Dr. Richard Budgett OBE on what it takes to be an Olympic doctor
It takes a certain something to be an Olympic athlete.
The same can be said of Olympic doctors. As well as being the best in their field, they work just as tirelessly and relentlessly as the athletes themselves to deliver the best care they possibly can. After all, national glory is at stake. Few clinicians get the privilege to work with patients who are as passionate about succeeding as them.
Fewer doctors can claim to have been athletes themselves – and even fewer have won Gold for their country.
Dr. Richard Budgett OBE is an Olympic gold medalist and medical and scientific director to the International Olympic Committee. He was part of the British coxed fours that won the gold medal at the 1984 Los Angeles Olympic Games, alongside Sir Steven Redgrave.
Ahead of his 13th at Rio De Janeiro this summer, Dr. Budgett shared his unique perspective on sports medicine’s evolution since 1984, and the way he sees healthcare going beyond the Games.
“Back then [in 1984], there was just a team doctor and maybe a physiotherapist. That was pretty much it,” remembers Dr. Budgett. “There was no multidisciplinary team.

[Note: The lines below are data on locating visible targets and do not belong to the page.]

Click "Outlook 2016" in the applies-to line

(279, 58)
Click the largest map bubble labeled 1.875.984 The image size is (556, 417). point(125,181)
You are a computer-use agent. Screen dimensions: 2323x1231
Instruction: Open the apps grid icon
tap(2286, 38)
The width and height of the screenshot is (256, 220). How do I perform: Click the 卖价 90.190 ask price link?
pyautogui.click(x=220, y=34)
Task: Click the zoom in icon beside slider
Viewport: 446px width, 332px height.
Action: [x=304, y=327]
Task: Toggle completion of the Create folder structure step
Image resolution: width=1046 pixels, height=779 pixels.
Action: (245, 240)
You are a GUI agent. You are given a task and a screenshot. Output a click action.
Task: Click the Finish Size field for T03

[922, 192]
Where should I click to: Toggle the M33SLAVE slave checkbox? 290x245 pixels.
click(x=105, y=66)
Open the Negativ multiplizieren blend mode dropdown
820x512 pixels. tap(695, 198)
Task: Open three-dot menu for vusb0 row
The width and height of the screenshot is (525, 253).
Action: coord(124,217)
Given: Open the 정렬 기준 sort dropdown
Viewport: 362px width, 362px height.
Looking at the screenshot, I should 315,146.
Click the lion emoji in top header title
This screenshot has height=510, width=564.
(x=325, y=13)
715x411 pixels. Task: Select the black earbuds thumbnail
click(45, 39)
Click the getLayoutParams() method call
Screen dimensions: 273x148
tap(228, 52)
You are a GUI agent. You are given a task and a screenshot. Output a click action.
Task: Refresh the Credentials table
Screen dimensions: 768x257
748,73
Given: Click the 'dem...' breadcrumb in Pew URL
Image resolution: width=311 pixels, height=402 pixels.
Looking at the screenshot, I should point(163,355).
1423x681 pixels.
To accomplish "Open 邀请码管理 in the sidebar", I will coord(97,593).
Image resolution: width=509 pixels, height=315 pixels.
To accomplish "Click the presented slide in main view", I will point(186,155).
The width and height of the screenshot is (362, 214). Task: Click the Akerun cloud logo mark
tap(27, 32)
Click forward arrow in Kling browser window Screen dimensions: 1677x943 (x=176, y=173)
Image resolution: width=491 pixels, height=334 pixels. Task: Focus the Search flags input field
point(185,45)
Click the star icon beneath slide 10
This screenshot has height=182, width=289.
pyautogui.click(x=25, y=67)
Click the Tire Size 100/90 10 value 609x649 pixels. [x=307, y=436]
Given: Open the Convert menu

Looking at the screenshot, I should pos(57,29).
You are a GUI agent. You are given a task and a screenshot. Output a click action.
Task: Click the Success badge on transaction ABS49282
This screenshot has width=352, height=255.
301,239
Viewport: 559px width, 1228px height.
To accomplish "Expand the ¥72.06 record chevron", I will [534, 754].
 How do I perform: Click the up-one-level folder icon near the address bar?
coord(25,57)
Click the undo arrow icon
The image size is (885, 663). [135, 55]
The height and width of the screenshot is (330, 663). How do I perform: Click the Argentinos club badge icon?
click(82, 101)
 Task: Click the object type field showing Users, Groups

We really had no knowledge of nutrition or recovery compared to what we have now… we were very much on our own.”
Throughout his career, Dr. Budgett has seen sports medicine go from a niche specialty to a cutting edge field using the latest medical tech in the world.
By now, almost all sporting disciplines have become as precise and measured as any other science. Every detail of an athlete’s biology, biomechanics, training, psychology and nutrition are taken into account to make sure they are at their absolute peak come Games time. But one thing that hasn’t changed is the fact that injuries do happen, and can undo years of training in a single moment. Dr. Budgett remembers that dread.
“It’s a frightening experience for an athlete,” he said. “To have sunk years and years of training into going to the Olympics, and have it all undone at the eleventh hour, is devastating.” A back injury about three months before the Olympics where Dr. Budgett won Gold gave him first-hand experience of the anxieties athletes can go through. Luckily, the injury was not serious enough to stop Dr. Budgett competing.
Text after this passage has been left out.